◆ Input rows ◆
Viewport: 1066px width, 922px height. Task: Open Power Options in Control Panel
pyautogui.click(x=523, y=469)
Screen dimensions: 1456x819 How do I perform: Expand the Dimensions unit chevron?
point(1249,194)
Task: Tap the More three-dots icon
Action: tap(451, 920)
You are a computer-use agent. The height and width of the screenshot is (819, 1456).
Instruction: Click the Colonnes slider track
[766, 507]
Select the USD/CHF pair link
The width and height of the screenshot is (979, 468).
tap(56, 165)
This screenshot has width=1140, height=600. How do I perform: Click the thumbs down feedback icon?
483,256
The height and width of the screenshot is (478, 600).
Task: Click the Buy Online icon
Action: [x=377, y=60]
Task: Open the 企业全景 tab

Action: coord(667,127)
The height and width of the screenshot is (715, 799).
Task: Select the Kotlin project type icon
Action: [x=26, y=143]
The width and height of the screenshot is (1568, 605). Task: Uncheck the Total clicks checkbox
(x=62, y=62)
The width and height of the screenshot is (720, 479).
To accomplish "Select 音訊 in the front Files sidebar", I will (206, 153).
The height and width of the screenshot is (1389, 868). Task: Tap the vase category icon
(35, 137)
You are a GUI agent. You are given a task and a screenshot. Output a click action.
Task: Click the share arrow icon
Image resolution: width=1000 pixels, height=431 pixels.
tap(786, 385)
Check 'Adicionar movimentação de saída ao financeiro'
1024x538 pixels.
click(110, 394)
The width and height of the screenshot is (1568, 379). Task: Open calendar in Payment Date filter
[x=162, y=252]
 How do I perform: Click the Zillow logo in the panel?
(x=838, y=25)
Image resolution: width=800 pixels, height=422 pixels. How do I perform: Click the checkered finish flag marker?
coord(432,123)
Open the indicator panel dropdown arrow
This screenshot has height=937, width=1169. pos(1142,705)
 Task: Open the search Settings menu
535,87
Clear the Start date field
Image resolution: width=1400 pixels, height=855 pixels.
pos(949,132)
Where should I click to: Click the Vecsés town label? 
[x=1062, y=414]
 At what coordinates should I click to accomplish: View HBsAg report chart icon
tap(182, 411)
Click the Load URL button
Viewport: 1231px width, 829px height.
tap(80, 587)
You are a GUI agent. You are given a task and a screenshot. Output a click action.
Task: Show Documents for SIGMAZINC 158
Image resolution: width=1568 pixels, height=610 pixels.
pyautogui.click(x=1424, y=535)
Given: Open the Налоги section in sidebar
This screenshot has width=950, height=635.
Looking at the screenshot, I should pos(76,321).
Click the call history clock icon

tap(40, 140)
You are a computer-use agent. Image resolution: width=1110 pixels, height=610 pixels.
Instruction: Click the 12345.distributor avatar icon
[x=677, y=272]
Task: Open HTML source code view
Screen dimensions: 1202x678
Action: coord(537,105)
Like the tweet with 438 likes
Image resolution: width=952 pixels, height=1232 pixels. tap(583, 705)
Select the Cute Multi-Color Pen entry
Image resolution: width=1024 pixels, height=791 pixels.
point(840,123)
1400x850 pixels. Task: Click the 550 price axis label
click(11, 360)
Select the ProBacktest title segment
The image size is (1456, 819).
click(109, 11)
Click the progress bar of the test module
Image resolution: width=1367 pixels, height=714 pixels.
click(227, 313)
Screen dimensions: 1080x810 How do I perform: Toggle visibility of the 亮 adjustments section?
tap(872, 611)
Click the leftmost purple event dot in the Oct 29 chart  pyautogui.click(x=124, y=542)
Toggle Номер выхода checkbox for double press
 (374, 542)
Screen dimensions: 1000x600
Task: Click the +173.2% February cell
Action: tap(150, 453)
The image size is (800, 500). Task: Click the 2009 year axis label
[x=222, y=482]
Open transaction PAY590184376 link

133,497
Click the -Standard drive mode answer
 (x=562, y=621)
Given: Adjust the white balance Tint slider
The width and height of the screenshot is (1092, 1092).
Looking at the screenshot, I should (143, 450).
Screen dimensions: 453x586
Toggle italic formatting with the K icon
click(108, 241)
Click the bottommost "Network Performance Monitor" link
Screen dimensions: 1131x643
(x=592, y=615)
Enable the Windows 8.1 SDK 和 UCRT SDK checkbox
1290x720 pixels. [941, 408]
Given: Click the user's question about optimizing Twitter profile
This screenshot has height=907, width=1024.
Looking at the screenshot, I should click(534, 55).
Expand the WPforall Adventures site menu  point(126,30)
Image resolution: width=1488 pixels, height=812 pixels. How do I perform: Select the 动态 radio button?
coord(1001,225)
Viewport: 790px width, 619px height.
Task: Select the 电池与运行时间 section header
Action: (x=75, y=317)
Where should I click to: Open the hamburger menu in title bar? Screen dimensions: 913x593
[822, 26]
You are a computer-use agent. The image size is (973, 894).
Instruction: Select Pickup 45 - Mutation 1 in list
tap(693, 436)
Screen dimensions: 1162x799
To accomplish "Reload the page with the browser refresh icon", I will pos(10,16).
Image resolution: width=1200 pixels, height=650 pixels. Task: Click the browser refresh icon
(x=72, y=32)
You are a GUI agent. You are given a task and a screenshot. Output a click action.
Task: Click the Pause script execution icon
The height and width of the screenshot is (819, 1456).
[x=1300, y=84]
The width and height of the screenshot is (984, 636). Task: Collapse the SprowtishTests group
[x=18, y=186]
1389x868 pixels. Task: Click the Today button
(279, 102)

◆ What you are asked to do ◆
Please output every line of the items above as a Markdown table with two columns, Index for the row number and Content for the line, leaving out blank lines.

◆ Completed exercise ◆
| Index | Content |
|---|---|
| 1 | Viewport: 1066px width, 922px height. Task: Open Power Options in Control Panel |
| 2 | pyautogui.click(x=523, y=469) |
| 3 | Screen dimensions: 1456x819 How do I perform: Expand the Dimensions unit chevron? |
| 4 | point(1249,194) |
| 5 | Task: Tap the More three-dots icon |
| 6 | Action: tap(451, 920) |
| 7 | You are a computer-use agent. The height and width of the screenshot is (819, 1456). |
| 8 | Instruction: Click the Colonnes slider track |
| 9 | [766, 507] |
| 10 | Select the USD/CHF pair link |
| 11 | The width and height of the screenshot is (979, 468). |
| 12 | tap(56, 165) |
| 13 | This screenshot has width=1140, height=600. How do I perform: Click the thumbs down feedback icon? |
| 14 | 483,256 |
| 15 | The height and width of the screenshot is (478, 600). |
| 16 | Task: Click the Buy Online icon |
| 17 | Action: [x=377, y=60] |
| 18 | Task: Open the 企业全景 tab |
| 19 | Action: coord(667,127) |
| 20 | The height and width of the screenshot is (715, 799). |
| 21 | Task: Select the Kotlin project type icon |
| 22 | Action: [x=26, y=143] |
| 23 | The width and height of the screenshot is (1568, 605). Task: Uncheck the Total clicks checkbox |
| 24 | (x=62, y=62) |
| 25 | The width and height of the screenshot is (720, 479). |
| 26 | To accomplish "Select 音訊 in the front Files sidebar", I will (206, 153). |
| 27 | The height and width of the screenshot is (1389, 868). Task: Tap the vase category icon |
| 28 | (35, 137) |
| 29 | You are a GUI agent. You are given a task and a screenshot. Output a click action. |
| 30 | Task: Click the share arrow icon |
| 31 | Image resolution: width=1000 pixels, height=431 pixels. |
| 32 | tap(786, 385) |
| 33 | Check 'Adicionar movimentação de saída ao financeiro' |
| 34 | 1024x538 pixels. |
| 35 | click(110, 394) |
| 36 | The width and height of the screenshot is (1568, 379). Task: Open calendar in Payment Date filter |
| 37 | [x=162, y=252] |
| 38 |  How do I perform: Click the Zillow logo in the panel? |
| 39 | (x=838, y=25) |
| 40 | Image resolution: width=800 pixels, height=422 pixels. How do I perform: Click the checkered finish flag marker? |
| 41 | coord(432,123) |
| 42 | Open the indicator panel dropdown arrow |
| 43 | This screenshot has height=937, width=1169. pos(1142,705) |
| 44 |  Task: Open the search Settings menu |
| 45 | 535,87 |
| 46 | Clear the Start date field |
| 47 | Image resolution: width=1400 pixels, height=855 pixels. |
| 48 | pos(949,132) |
| 49 | Where should I click to: Click the Vecsés town label?  |
| 50 | [x=1062, y=414] |
| 51 |  At what coordinates should I click to accomplish: View HBsAg report chart icon |
| 52 | tap(182, 411) |
| 53 | Click the Load URL button |
| 54 | Viewport: 1231px width, 829px height. |
| 55 | tap(80, 587) |
| 56 | You are a GUI agent. You are given a task and a screenshot. Output a click action. |
| 57 | Task: Show Documents for SIGMAZINC 158 |
| 58 | Image resolution: width=1568 pixels, height=610 pixels. |
| 59 | pyautogui.click(x=1424, y=535) |
| 60 | Given: Open the Налоги section in sidebar |
| 61 | This screenshot has width=950, height=635. |
| 62 | Looking at the screenshot, I should pos(76,321). |
| 63 | Click the call history clock icon |
| 64 | tap(40, 140) |
| 65 | You are a computer-use agent. Image resolution: width=1110 pixels, height=610 pixels. |
| 66 | Instruction: Click the 12345.distributor avatar icon |
| 67 | [x=677, y=272] |
| 68 | Task: Open HTML source code view |
| 69 | Screen dimensions: 1202x678 |
| 70 | Action: coord(537,105) |
| 71 | Like the tweet with 438 likes |
| 72 | Image resolution: width=952 pixels, height=1232 pixels. tap(583, 705) |
| 73 | Select the Cute Multi-Color Pen entry |
| 74 | Image resolution: width=1024 pixels, height=791 pixels. |
| 75 | point(840,123) |
| 76 | 1400x850 pixels. Task: Click the 550 price axis label |
| 77 | click(11, 360) |
| 78 | Select the ProBacktest title segment |
| 79 | The image size is (1456, 819). |
| 80 | click(109, 11) |
| 81 | Click the progress bar of the test module |
| 82 | Image resolution: width=1367 pixels, height=714 pixels. |
| 83 | click(227, 313) |
| 84 | Screen dimensions: 1080x810 How do I perform: Toggle visibility of the 亮 adjustments section? |
| 85 | tap(872, 611) |
| 86 | Click the leftmost purple event dot in the Oct 29 chart  pyautogui.click(x=124, y=542) |
| 87 | Toggle Номер выхода checkbox for double press |
| 88 |  (374, 542) |
| 89 | Screen dimensions: 1000x600 |
| 90 | Task: Click the +173.2% February cell |
| 91 | Action: tap(150, 453) |
| 92 | The image size is (800, 500). Task: Click the 2009 year axis label |
| 93 | [x=222, y=482] |
| 94 | Open transaction PAY590184376 link |
| 95 | 133,497 |
| 96 | Click the -Standard drive mode answer |
| 97 |  (x=562, y=621) |
| 98 | Given: Adjust the white balance Tint slider |
| 99 | The width and height of the screenshot is (1092, 1092). |
| 100 | Looking at the screenshot, I should (143, 450). |
| 101 | Screen dimensions: 453x586 |
| 102 | Toggle italic formatting with the K icon |
| 103 | click(108, 241) |
| 104 | Click the bottommost "Network Performance Monitor" link |
| 105 | Screen dimensions: 1131x643 |
| 106 | (x=592, y=615) |
| 107 | Enable the Windows 8.1 SDK 和 UCRT SDK checkbox |
| 108 | 1290x720 pixels. [941, 408] |
| 109 | Given: Click the user's question about optimizing Twitter profile |
| 110 | This screenshot has height=907, width=1024. |
| 111 | Looking at the screenshot, I should click(534, 55). |
| 112 | Expand the WPforall Adventures site menu  point(126,30) |
| 113 | Image resolution: width=1488 pixels, height=812 pixels. How do I perform: Select the 动态 radio button? |
| 114 | coord(1001,225) |
| 115 | Viewport: 790px width, 619px height. |
| 116 | Task: Select the 电池与运行时间 section header |
| 117 | Action: (x=75, y=317) |
| 118 | Where should I click to: Open the hamburger menu in title bar? Screen dimensions: 913x593 |
| 119 | [822, 26] |
| 120 | You are a computer-use agent. The image size is (973, 894). |
| 121 | Instruction: Select Pickup 45 - Mutation 1 in list |
| 122 | tap(693, 436) |
| 123 | Screen dimensions: 1162x799 |
| 124 | To accomplish "Reload the page with the browser refresh icon", I will pos(10,16). |
| 125 | Image resolution: width=1200 pixels, height=650 pixels. Task: Click the browser refresh icon |
| 126 | (x=72, y=32) |
| 127 | You are a GUI agent. You are given a task and a screenshot. Output a click action. |
| 128 | Task: Click the Pause script execution icon |
| 129 | The height and width of the screenshot is (819, 1456). |
| 130 | [x=1300, y=84] |
| 131 | The width and height of the screenshot is (984, 636). Task: Collapse the SprowtishTests group |
| 132 | [x=18, y=186] |
| 133 | 1389x868 pixels. Task: Click the Today button |
| 134 | (279, 102) |